__Task directions__
Write out exactly the lines between the line containing "959x753 pixels. How" and the end of the records, counting both ends, and leave out all pictures.

*** Input ***

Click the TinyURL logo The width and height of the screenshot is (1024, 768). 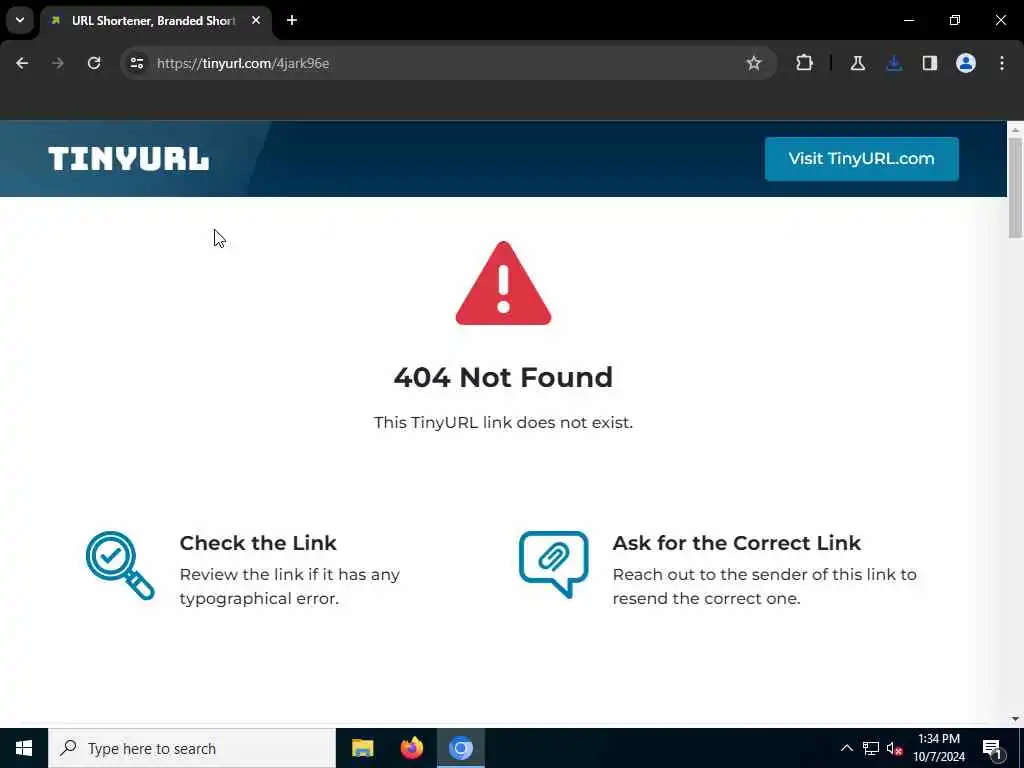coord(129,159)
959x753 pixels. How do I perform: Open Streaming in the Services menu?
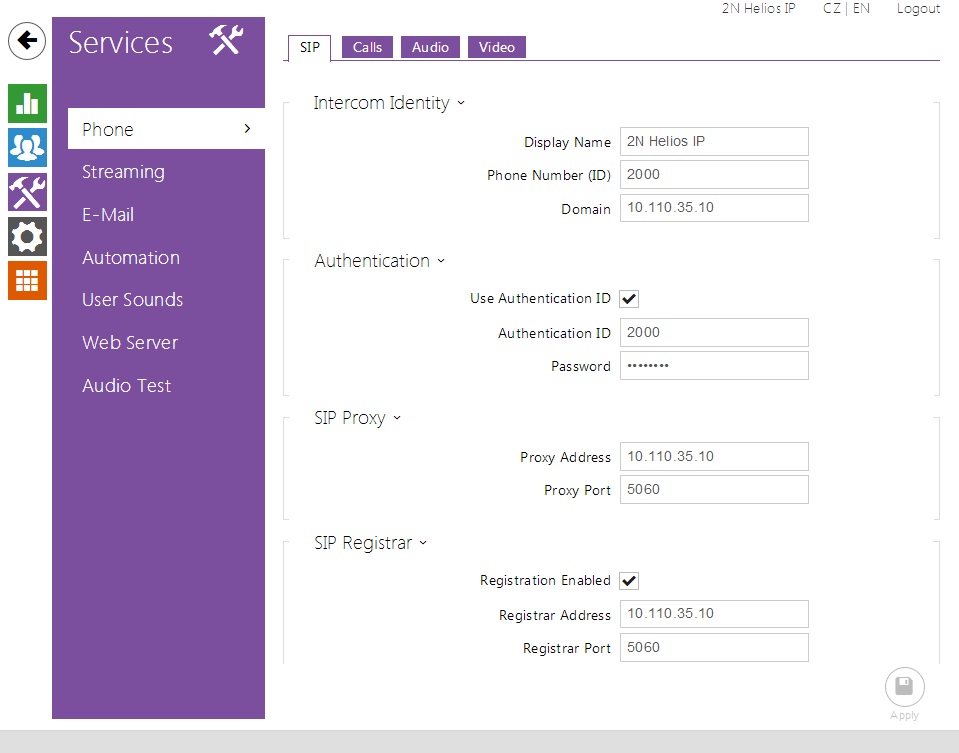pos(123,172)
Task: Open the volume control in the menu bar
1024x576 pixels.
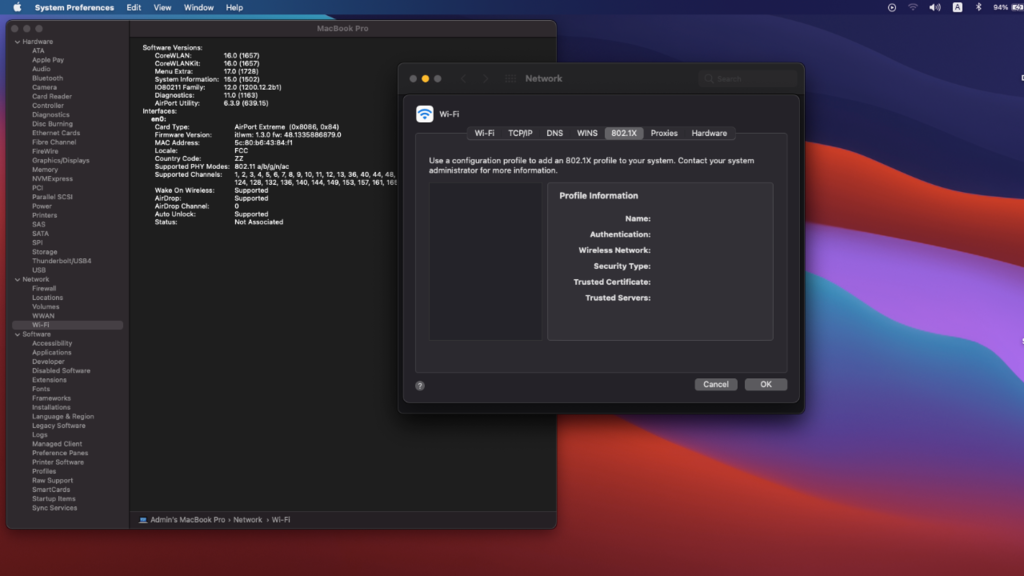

*** End of Input ***

__Your response__
959x753 pixels. How do I perform: Open Streaming in the Services menu?
pos(123,172)
Task: Open the volume control in the menu bar
1024x576 pixels.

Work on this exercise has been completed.